The news media will do anything to show how much smarter it is than the rest of us, and in late November, that means “teaching” us how to talk to people about politics during Thanksgiving dinner.
Press has spewed out several advice columns over the past few days, just in case you have no idea how to talk to your family, friends and neighbors.
Be careful, the press warns. Mixing food and politics is dangerous, and should only be left to the professionals.
Nevermind that it’s the full-time job of some in the press to pull people apart, and host endless shouting matches on cable TV that only get people angry and resolve nothing.
If done right, Thanksgiving can be a holiday from the press, leaving you to have whatever relationship with your family that you want, without any interference from the Washington-New York corridor.
Here are some ways the press is trying to manipulate you, and ways you can fight back this holiday season.
Some in the media want you to fight your family
Many in the elite media want you and your family to battle.
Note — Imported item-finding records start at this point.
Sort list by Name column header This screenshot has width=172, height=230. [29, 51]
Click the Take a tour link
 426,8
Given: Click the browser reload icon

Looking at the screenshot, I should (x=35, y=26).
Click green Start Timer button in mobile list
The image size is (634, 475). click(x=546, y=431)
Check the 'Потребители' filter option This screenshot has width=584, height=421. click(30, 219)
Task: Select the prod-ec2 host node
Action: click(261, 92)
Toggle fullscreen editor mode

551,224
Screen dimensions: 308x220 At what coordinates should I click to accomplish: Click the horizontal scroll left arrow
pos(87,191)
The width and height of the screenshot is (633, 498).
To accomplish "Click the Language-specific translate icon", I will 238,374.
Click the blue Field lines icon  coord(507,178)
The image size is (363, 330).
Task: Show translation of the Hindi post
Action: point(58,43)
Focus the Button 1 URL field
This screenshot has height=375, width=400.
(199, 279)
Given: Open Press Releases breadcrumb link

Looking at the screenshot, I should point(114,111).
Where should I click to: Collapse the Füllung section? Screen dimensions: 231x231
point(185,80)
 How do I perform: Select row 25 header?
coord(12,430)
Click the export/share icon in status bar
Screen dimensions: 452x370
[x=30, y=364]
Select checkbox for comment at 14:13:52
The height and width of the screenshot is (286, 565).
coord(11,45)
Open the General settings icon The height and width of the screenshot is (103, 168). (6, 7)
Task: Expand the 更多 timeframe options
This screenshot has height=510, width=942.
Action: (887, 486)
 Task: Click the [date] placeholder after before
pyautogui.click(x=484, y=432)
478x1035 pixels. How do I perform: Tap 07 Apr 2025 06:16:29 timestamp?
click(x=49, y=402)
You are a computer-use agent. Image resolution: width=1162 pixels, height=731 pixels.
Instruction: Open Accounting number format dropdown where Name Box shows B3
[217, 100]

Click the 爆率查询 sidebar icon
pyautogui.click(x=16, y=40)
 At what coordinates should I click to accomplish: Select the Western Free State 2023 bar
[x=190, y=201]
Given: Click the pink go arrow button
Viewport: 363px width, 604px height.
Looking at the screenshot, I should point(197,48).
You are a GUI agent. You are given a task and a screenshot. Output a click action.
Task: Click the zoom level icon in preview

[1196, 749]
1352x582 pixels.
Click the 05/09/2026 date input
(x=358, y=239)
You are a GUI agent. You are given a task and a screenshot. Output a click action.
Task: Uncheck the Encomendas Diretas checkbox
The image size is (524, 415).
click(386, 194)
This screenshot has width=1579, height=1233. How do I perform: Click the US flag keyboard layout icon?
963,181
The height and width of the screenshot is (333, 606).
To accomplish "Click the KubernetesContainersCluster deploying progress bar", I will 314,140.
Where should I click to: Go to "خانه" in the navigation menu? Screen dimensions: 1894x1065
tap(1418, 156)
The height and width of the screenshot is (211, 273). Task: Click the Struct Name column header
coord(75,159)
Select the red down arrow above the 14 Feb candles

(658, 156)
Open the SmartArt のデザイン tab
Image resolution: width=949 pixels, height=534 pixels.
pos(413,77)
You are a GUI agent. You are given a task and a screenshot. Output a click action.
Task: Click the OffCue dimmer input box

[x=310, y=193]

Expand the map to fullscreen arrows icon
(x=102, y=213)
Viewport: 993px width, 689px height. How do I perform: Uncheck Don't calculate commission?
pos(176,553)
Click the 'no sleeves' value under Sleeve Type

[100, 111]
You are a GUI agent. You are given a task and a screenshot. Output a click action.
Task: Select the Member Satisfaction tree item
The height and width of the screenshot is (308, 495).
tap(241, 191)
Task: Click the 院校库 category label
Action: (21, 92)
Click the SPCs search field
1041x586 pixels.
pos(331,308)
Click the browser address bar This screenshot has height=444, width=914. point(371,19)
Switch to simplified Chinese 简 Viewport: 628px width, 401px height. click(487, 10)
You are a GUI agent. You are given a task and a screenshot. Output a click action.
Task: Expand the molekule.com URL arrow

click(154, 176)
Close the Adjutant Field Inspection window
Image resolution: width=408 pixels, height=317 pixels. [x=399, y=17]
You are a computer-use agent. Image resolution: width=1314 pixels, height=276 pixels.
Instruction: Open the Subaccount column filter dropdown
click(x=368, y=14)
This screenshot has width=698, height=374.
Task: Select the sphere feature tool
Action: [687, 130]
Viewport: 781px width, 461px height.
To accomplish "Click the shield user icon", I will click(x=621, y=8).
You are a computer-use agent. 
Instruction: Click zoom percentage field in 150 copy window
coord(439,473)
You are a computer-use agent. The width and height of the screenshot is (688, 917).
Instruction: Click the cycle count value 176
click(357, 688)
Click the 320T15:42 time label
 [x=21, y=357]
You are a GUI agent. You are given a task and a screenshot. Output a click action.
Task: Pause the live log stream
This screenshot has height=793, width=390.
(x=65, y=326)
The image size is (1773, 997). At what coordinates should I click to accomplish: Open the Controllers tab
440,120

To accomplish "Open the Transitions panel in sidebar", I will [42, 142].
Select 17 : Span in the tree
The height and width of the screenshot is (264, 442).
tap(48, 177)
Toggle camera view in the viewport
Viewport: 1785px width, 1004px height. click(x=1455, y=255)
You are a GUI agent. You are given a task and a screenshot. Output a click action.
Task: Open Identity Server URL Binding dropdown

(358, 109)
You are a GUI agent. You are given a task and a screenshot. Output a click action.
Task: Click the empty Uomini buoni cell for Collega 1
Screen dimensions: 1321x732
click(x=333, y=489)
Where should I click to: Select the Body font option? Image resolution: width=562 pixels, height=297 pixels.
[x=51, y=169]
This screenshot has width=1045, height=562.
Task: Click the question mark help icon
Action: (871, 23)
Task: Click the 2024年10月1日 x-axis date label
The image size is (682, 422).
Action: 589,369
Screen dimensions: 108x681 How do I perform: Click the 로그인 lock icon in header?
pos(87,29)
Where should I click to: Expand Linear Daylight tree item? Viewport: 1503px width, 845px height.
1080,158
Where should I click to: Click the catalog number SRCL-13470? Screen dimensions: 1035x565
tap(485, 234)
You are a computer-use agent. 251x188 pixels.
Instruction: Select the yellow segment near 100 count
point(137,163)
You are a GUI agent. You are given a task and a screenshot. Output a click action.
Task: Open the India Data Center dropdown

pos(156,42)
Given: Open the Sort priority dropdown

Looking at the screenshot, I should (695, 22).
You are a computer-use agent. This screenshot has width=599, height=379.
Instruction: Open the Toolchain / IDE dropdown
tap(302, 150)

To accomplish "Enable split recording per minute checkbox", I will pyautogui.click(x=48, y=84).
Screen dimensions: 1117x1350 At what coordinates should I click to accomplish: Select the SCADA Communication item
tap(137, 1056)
Pure and simple, they want a brawl.
CNN even suggested a list of things to fight over, in a story titled, “11 things you’ll fight over this Thanksgiving (besides politics).”
The press doesn’t cover anything except fights — in other words, it doesn’t cover taxes or healthcare or defense or anything else, it covers fights about those topics. If there’s no fight, there’s no story, so if you don’t fight your family, the press has nothing to write about this Thanksgiving.
But you don’t owe the press a story this Thanksgiving. You can just sit and eat and watch the game, or maybe catch up on the latest list of reporters accused of sexual harassment.
Others in the media want control of your mind
Some in the press are so sure there will be fighting at your Thanksgiving table, they have set out rules for you to follow in order to minimize these battles.
The people at USA Today, who probably never met anyone from your family, put out a set of rules that include things like, “don’t be afraid to change the subject” if someone starts talking about politics. They also suggested, “don’t make it an issue if you don’t have to,” and “if you must respond, do it privately.”
Fox News put out helpful guidelines like “be civil,” and “make someone the mediator” before talking about politics. Others recommend limiting the alcohol intake of your guests, and politely changing the subject if someone starts talking politics.
All of these rules are well and good if you want to be the media’s slave. Don’t take the bait.
The science isn’t settled
The press would have you believe that 99 percent of the Earth’s scientists believe that fights at Thanksgiving are inevitable.
But a cursory look at the evidence shows the press is twisting this so-called “science” in order to advance their own narrative that your family simply must bicker with each other. The Spokesman-Review this week, for example, trotted out a story saying scientists can prove you are fighting more at the table. It cited a study saying Thanksgiving dinner is 20 to 30 minutes shorter at families made up of people with different political views, backed up by all sorts of so-called evidence, including data that purports to track people to and from their Thanksgiving feast.
But in typical media fashion, the Spokesman-Review buried at the bottom of its story the fact that all of this evidence came from a study that hasn’t even been finalized.
“The paper has not yet been published and is currently undergoing review,” the story admitted, even though the headline was, “Science backs it up: Political divisions are impacting Thanksgiving.”
Just another example of media over-reach. Don’t fall for it.
The national press is lonely and wants your pity
The national press has nothing to write about for the next several days. All that equipment, all that capacity to deliver news, and nothing to say.
Some are responding by asking you to invite the press right into your house, and to help the press write a story based on the dirt you dig up on your own family. Mother Jones is one of those news outlets asking people to “share your story.”
“Did politics come up at the dinner table this week? Did you try something new to encourage a more civil or productive conversation?” Mother Jones asked. “Tell us what happened.”
The press wants you to think of it as a lovable John Candy-type from “Planes, Trains and Automobiles” with nowhere else to go on Thanksgiving. Aw, look at that sad, lonely little face. Maybe you should invite the press into your home.
But reporting to the press on your family and friends is a straight-up Orwellian nightmare.
Lock your doors. Lock them up tight. And give yourself four days to see if you can handle yourself with any advice from the know-it-alls in the national press.